Start of Data shown

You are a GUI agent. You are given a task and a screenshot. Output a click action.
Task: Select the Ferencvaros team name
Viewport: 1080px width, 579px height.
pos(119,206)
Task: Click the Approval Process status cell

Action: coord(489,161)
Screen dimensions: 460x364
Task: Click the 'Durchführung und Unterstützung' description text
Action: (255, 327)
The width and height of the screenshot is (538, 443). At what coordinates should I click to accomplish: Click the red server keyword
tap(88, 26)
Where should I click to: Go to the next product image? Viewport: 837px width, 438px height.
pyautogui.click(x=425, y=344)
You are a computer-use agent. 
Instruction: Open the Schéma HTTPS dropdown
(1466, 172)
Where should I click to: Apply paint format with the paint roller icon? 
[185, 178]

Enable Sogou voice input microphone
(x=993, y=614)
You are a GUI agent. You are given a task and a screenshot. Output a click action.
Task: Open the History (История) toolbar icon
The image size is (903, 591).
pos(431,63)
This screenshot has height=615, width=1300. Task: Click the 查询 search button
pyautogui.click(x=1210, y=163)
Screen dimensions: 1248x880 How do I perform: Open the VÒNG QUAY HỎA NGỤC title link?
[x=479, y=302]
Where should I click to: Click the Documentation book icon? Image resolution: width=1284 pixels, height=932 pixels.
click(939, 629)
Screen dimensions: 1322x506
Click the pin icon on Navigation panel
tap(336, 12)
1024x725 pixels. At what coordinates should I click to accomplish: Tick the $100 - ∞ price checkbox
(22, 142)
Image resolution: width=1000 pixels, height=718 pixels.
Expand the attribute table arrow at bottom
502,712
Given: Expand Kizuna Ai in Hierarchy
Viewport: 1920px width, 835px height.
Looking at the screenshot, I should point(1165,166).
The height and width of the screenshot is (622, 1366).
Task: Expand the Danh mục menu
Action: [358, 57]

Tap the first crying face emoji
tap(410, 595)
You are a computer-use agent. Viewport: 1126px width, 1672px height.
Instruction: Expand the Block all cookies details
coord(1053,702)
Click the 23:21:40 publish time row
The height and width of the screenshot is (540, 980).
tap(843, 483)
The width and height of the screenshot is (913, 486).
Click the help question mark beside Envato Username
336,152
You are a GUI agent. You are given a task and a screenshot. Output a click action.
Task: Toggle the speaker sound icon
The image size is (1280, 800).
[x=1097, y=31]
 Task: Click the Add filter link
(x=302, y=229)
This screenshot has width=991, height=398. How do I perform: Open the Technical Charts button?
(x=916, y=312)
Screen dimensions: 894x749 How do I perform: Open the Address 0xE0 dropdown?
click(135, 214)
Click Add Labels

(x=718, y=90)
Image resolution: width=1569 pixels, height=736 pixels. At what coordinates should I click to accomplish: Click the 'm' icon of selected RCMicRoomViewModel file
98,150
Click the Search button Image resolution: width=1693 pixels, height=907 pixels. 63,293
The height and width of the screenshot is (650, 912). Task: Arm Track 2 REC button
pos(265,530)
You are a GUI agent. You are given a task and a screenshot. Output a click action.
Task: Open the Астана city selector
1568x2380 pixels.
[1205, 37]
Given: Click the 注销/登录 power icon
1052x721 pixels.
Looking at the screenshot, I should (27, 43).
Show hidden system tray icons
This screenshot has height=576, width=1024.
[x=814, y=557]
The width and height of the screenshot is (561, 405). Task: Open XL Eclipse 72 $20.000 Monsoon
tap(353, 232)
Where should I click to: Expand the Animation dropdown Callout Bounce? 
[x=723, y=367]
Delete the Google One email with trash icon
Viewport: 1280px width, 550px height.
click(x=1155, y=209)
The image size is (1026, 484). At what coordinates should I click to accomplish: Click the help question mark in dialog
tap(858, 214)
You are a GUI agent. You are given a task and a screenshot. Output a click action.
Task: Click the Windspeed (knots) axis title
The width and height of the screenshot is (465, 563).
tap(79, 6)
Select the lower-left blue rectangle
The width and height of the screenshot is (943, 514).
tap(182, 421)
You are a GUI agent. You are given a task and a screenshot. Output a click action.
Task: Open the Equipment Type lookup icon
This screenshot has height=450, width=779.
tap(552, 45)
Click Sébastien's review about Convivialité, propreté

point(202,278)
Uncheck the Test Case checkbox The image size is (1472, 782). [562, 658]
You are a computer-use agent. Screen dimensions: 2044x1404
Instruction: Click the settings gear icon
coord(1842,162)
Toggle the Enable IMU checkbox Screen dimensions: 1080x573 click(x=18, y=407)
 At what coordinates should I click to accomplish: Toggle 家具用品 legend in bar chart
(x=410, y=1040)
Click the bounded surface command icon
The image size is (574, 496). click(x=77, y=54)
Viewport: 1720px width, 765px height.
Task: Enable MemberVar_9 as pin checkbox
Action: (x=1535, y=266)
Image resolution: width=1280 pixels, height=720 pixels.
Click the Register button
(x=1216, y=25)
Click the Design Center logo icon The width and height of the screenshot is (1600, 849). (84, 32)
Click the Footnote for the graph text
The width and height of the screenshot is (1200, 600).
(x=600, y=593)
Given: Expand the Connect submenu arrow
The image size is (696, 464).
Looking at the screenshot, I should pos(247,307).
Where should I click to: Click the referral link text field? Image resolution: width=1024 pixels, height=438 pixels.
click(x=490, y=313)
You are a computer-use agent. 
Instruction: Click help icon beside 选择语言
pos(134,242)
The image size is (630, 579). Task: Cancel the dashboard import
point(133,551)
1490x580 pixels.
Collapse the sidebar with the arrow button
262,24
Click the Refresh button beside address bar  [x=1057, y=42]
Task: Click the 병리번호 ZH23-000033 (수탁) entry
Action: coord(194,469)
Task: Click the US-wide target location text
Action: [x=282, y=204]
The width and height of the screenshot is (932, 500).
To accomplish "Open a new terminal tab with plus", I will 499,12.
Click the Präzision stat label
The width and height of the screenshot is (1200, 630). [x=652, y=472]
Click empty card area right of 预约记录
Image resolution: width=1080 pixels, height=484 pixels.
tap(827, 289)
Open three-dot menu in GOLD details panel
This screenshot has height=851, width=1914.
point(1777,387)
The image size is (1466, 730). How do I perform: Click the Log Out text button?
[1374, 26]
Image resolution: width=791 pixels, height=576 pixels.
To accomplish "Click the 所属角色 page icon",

End of Data shown

▶ _Exercise prompt_
Copy each line of the data that includes the word "computer".

▶ _Solution_
You are a computer-use agent. 
You are a computer-use agent. Viewport: 1126px width, 1672px height.
You are a computer-use agent. Screen dimensions: 2044x1404
You are a computer-use agent. 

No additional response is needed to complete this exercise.